Even the most accessible travel cards for ITIN holders come with meaningful perks. Here is a realistic picture of what different tiers deliver:

Entry level (secured or starter cards): Elevated cash back on travel portal bookings, typically 5% when you book hotels or rental cars through the issuer’s own portal. No airport lounge access or statement credits, and no annual fee on most options.

Mid-level (fair-to-good credit required): Flat-rate miles on all purchases, no foreign transaction fees, travel accident insurance on some cards, and auto rental collision damage waivers. Annual fees run $0-$95. These cards are genuinely useful for immigrants who send money home or travel internationally several times a year.

Premium level (good-to-excellent credit required): Airport lounge access, annual travel credits, priority boarding, trip cancellation insurance, and large sign-up bonuses worth hundreds of dollars in travel. These typically require a 700+ score and are the cards most ITIN holders are working toward over an 18-24 month credit-building runway.

According to CNBC Select, regardless of the type of credit card rewards you want to earn and the state of your credit score, there is a credit card without a Social Security number requirement available for you. The key is matching the right card to where your credit profile actually stands today, not where you hope it will be in six months.

Can I use a travel card abroad without extra fees?

Most travel-oriented credit cards waive foreign transaction fees entirely, which is one of the biggest practical advantages for ITIN holders who send remittances or travel internationally. A typical foreign transaction fee runs 2%-3% per purchase, so on $5,000 of international spending per year, a no-foreign-transaction-fee card saves $100-$150 annually. For a deeper look at this feature across all card types available to ITIN holders, see our no foreign transaction fee credit card guide.

When you travel internationally and use your ITIN-linked credit card, it works exactly like any other credit card. Your ITIN status is irrelevant at the point of sale. Merchants and foreign banks process the transaction the same way regardless of how you were approved.


Frequently Asked Questions

Can I get a travel credit card with only an ITIN and no U.S. credit history? It is very difficult to get a premium travel card with zero U.S. credit history. Most travel rewards cards require at least a fair-to-good credit score. Start with a secured card, build 12 months of on-time payments, then apply for a travel card. Capital One’s entry-level travel cards are among the most accessible for ITIN holders with limited history.

Does American Express still accept an ITIN for travel credit cards? Yes. As of August 2023, American Express requires either an SSN or an ITIN from all applicants. If you have an ITIN, you can apply for Amex personal cards. Some Amex cards also allow you to include international credit history via the Global Card Relationship program if you hold an existing Amex account abroad.

Which travel credit card is easiest for ITIN holders to get approved for? The Capital One Quicksilver Secured Cash Rewards Credit Card is the most accessible travel-adjacent card for ITIN holders with limited credit. For ITIN holders with established credit, the Capital One VentureOne or Chase Freedom Rise offer entry-level travel rewards.

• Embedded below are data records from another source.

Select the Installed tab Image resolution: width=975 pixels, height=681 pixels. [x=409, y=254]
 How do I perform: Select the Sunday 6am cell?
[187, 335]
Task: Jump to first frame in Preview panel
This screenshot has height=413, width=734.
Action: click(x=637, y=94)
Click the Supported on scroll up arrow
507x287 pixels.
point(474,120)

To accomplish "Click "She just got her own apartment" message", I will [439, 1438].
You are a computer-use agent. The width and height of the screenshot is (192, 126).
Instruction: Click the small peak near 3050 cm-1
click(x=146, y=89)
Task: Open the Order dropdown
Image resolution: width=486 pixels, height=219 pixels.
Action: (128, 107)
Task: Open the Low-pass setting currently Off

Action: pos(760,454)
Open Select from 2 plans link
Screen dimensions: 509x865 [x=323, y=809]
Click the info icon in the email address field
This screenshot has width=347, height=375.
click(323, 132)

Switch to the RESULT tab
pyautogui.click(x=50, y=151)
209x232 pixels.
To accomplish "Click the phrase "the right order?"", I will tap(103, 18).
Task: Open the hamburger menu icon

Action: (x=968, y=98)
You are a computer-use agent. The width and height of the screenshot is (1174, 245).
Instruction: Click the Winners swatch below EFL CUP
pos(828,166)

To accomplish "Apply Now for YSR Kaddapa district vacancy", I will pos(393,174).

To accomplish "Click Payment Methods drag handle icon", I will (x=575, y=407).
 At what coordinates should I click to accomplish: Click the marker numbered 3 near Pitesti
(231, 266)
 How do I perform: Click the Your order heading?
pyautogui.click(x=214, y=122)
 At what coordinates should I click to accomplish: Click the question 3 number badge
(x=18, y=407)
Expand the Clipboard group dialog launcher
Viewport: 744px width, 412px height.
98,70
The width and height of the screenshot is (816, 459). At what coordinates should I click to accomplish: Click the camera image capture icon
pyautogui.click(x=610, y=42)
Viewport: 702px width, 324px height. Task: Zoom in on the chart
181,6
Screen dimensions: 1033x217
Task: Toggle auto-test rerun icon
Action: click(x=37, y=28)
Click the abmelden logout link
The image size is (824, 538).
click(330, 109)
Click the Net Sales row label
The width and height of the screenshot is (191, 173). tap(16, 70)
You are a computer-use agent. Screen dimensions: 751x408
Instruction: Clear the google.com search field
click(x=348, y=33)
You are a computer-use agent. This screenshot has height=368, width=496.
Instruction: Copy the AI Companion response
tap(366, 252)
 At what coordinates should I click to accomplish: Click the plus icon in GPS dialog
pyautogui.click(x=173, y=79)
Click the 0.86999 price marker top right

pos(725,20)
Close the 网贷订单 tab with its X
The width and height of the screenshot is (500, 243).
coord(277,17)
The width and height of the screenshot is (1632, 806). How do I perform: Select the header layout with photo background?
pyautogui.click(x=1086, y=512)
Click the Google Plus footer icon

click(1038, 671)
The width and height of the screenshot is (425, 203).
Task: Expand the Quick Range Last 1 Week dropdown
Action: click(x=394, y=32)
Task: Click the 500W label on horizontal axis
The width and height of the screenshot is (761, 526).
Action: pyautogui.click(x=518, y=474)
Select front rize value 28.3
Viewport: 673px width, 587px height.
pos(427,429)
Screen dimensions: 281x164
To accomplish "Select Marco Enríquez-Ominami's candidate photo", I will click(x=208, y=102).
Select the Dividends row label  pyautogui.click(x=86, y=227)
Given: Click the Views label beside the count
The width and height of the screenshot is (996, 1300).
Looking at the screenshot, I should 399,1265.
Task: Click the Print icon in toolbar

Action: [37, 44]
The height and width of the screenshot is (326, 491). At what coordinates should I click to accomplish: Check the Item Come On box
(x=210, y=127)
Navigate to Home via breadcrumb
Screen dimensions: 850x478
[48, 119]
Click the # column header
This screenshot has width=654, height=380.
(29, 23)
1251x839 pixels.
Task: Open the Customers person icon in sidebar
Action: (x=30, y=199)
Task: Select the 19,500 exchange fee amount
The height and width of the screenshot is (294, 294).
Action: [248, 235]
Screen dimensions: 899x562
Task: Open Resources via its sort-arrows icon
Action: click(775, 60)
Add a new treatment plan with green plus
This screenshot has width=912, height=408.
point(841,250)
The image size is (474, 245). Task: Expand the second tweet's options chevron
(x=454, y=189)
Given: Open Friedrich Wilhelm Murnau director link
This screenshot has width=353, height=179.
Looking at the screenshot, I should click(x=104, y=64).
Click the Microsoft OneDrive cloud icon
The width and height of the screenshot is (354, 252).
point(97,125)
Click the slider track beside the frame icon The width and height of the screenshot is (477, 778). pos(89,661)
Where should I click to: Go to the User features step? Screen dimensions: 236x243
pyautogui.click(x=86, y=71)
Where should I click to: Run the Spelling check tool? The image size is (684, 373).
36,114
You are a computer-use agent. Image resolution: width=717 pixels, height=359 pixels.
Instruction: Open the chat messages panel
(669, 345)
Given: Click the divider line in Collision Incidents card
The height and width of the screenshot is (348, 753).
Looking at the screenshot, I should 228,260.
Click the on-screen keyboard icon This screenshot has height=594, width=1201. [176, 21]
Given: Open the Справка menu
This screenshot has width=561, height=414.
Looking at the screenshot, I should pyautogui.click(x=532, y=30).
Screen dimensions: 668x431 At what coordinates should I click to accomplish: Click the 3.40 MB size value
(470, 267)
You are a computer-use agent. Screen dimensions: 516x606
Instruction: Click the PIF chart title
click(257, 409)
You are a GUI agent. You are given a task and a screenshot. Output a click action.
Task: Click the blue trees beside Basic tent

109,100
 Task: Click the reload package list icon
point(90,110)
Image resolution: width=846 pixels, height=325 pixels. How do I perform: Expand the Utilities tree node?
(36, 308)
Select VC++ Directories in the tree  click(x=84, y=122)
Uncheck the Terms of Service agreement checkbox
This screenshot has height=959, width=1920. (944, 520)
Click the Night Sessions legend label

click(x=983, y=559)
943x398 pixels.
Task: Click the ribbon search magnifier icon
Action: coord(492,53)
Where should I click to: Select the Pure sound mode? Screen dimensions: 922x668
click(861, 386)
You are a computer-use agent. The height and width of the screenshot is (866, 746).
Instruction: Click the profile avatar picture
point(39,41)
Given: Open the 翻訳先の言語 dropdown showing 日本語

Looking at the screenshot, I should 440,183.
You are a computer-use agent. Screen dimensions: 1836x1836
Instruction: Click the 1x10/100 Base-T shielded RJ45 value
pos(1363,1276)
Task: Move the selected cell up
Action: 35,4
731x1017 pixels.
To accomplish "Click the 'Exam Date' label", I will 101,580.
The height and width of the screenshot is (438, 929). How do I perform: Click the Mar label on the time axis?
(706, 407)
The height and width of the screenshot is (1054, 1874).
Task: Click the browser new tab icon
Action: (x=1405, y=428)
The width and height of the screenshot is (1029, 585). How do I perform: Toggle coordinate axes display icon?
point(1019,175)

Do travel credit cards report to all three credit bureaus when opened with an ITIN? Yes. Once a credit card account is opened using your ITIN, it reports to Experian, Equifax, and TransUnion exactly the same way as an account opened with an SSN. Your ITIN status does not change how the account appears on your credit file.

Can I earn and redeem airline miles if I applied with an ITIN instead of an SSN? Absolutely. Miles, points, and cash back rewards accumulate and can be redeemed the same way regardless of whether you used an ITIN or SSN to open the account. Your tax identification number only affects the application process; it has no impact on how rewards programs work.